Depending on what contractual relations schools currently find themselves in, the new gas and electricity rates equate to potential rises of over 100 per cent, which could easily mean an extra £40,000 for a primary school and over £100,000 for a secondary school. And with so little in their reserves, that is bound to affect schools’ ability to employ and must surely run the risk of undermining the quality of their provision.
At a recent energy crisis webinar, anxious school business leaders shared similar experiences, venting frustration and concern over the impact that these costs will have on their budgets and reserves. Only those schools who, either by good fortune or through foresight, procured their energy contracts ahead of these ongoing increases pre-April 2021 (and who did so by securing a fixed-price contract) will manage to avoid the Hobson’s choice facing most of us in 2022.
On the plus side, it has never made more commercial sense to take advantage of government-funded incentives to reduce carbon and costs. Grants such as those offered through the public sector decarbonisation scheme (PSDS) or from ESFA and auditor-compliant operating leases and power purchase agreements (PPAs) are already very much a part of the academy sector landscape.
Those schools that have installed renewable energy, such as LED lighting and solar photovoltaic panels, will not only be meeting ESFA requirements in terms of streamlined energy carbon reporting (SECR) by evidencing how they are reducing their carbon emissions.
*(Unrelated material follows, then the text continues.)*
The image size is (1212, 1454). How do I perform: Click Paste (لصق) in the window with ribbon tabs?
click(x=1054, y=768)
They will also be enjoying the buffer of having reduced their energy bills by anywhere from 20 to 35 per cent.
But there does seem to be a disjoin between government carbon reduction targets that schools are asked to play their part in and the obstacles in supporting them to achieve this goal.
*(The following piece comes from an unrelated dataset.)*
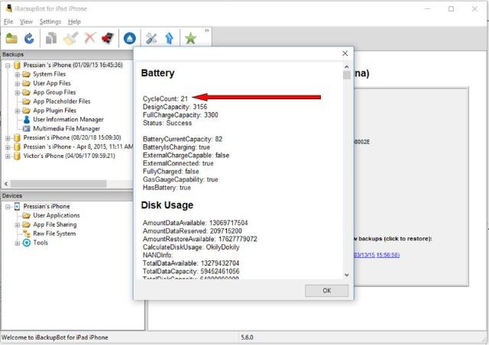Click the green star toolbar icon
The image size is (489, 345).
pyautogui.click(x=191, y=37)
Schools are deemed ‘commercial’ and thus operate in a competitive but unregulated market. This allows approved energy brokers to seek best-value contracts across the marketplace. However, there are many unscrupulous brokers, so schools should be careful to only appoint those with a proven track record in the sector.
Of course, post-academy conversion some schools have remained within their former local authority’s energy framework, attracted by the theoretical notion that buying energy as part of a larger purchasing entity will deliver best value. Sadly, there is very little evidence to support that expectation. Lack of transparency over the suppliers invited to tender, little if any consultation with schools about what type of suppliers they wish to include and opacity over broker commissioning all add up to an unfair balance of power that results in too many schools being placed on financially detrimental contracts. This raises serious questions about how a trust can show that it has adhered to ESFA requirements for ‘good governance and robust financial management’.
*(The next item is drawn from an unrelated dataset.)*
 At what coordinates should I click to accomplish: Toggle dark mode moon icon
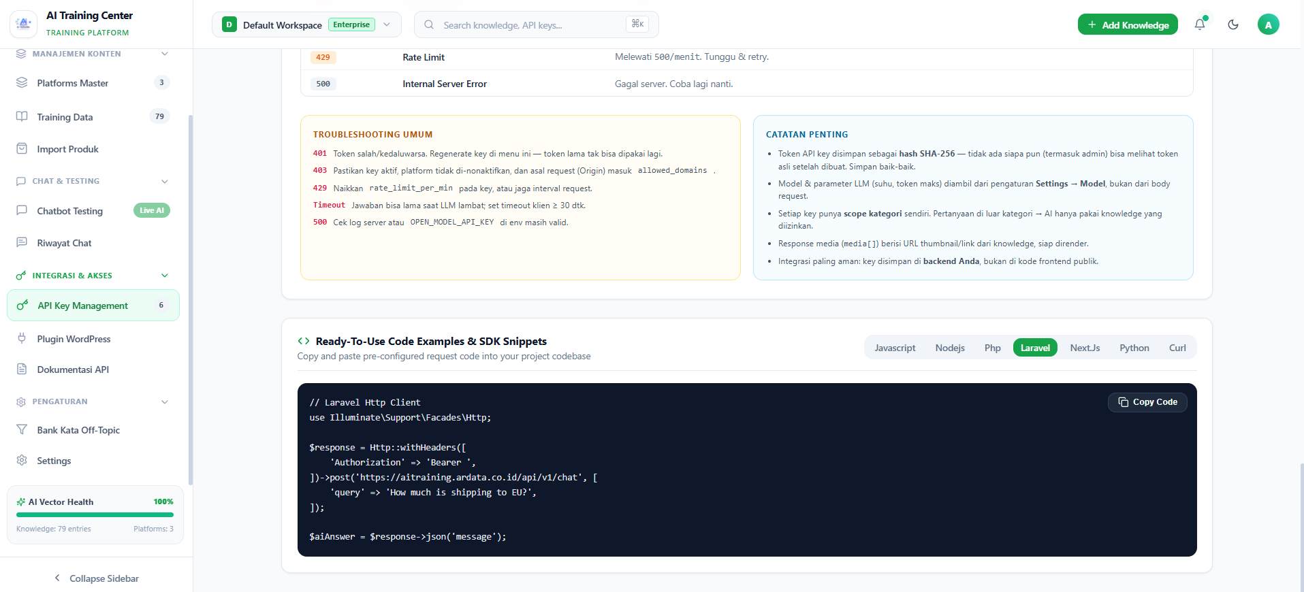click(1233, 24)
There is also a particularly pernicious ‘volume tolerance’ clause that is very hard to reconcile with government carbon-reduction policy. Its inclusion in the energy contract effectively means that the school will be charged for usage whether they reach that level or not. The result is that it disincentivises energy-use reduction and limits the potential cost savings that could be accrued from a renewable installation.
Realistically, government is very unlikely to interfere and introduce tighter regulations to the marketplace schools operate in. It’s a tough message to deliver to school leaders, who are already cash-strapped and time-poor, but their only real recourse for achieving these now essential cost and carbon savings is to learn to make more informed energy-procurement decisions and interlink these with longer-term future energy strategies.
And the best way to do that is first of all to carefully select approved, accredited energy partners with whom they can consult and take a longer view.